I jumped the wires, the mower still didn't engage!
I tested the battery,and Fuel Pump and have Cleaned the carb.when i unplug the fuel solenoid it will start briefly but cuts back out.i plug the fuel solinoid back in and it will start again but cuts back out.i can plug and unplug and it will run until i stop the plugging process.i tested the seat switch and neutral safety switches ,they seem fine.i put new plugs in,changed the fuel filter,emptied the fuel tank and put in fresh gas.while i had bowl off i watched the function of the fuel solenoid and it was functioning.


----------



## SABL (Jul 4, 2008)

Have you checked the low oil switch??

And all the while the grass keeps growing.......:sigh:


----------



## Brucecooke212 (Jun 26, 2018)

There does not appear to be a low oil switch,and yes the grass is getting out of control


----------



## Corday (Mar 3, 2010)

In Section 10 of the Service Manual (Not the Owners Manual) there's lot's of troubleshooting ideas.


----------



## SABL (Jul 4, 2008)

Yep, looks like a low oil switch is not used on the Kawasaki. I'm reading where those engines can be troublesome.......:frown:

Make sure the seat switch didn't crack or the surface it makes contact with isn't cracked or damaged. 

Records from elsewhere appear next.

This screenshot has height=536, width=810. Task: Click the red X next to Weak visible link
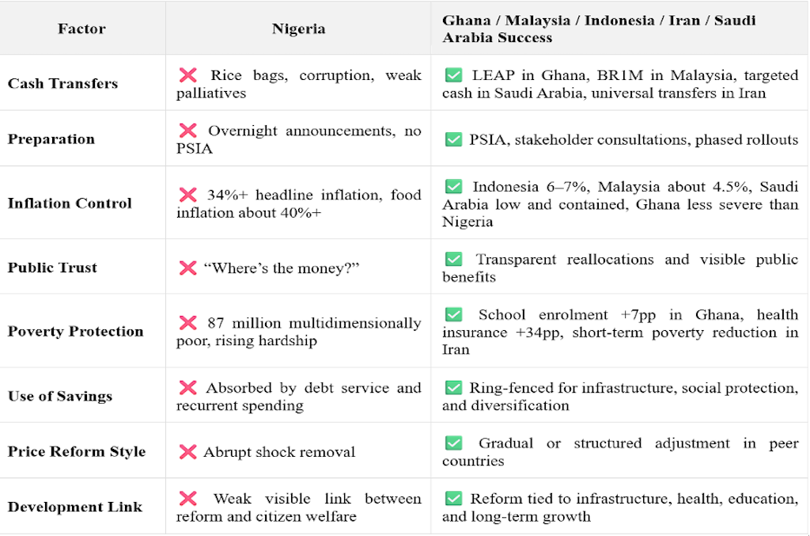click(x=187, y=499)
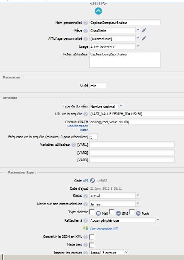Viewport: 184px width, 260px height.
Task: Open the Documentation link with external icon
Action: [x=101, y=229]
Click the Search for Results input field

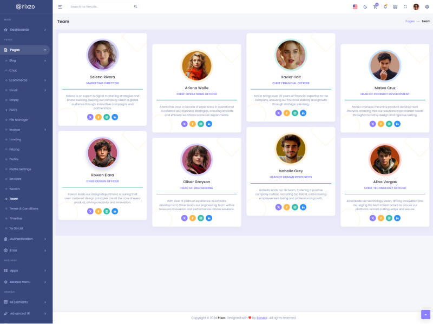[x=100, y=6]
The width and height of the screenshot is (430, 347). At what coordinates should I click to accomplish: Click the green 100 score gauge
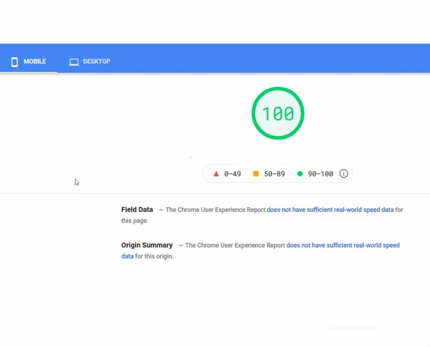(x=278, y=114)
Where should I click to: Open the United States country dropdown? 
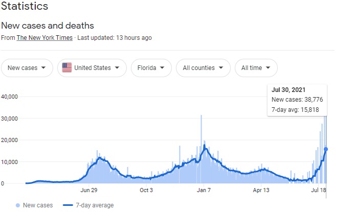92,68
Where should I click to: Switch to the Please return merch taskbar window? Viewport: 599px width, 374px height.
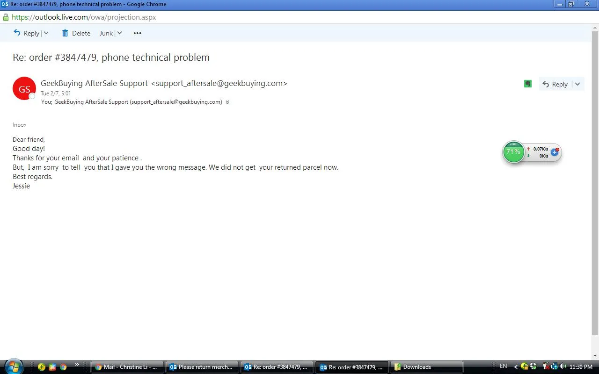pyautogui.click(x=202, y=367)
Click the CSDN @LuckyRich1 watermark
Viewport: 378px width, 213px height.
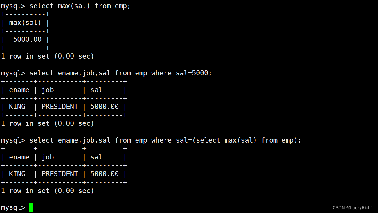[353, 208]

Were the plugs wet when you changed them.....flooding??


----------



## Brucecooke212 (Jun 26, 2018)

I do not see any cracks in the switch and the old plugs where wet


----------



## Brucecooke212 (Jun 26, 2018)

I just unplug the solenoid and plug it back in started it up and when It went to die sprayed some 2 + 2 in the throat and it wanted to run so I'm assuming the fuel shut off solenoid is bad


----------



## SABL (Jul 4, 2008)

How's the air filters?? My Kohler has 2 that probably need changed after 14 years and approaching 600 hours. I check them once in a while and blow them out.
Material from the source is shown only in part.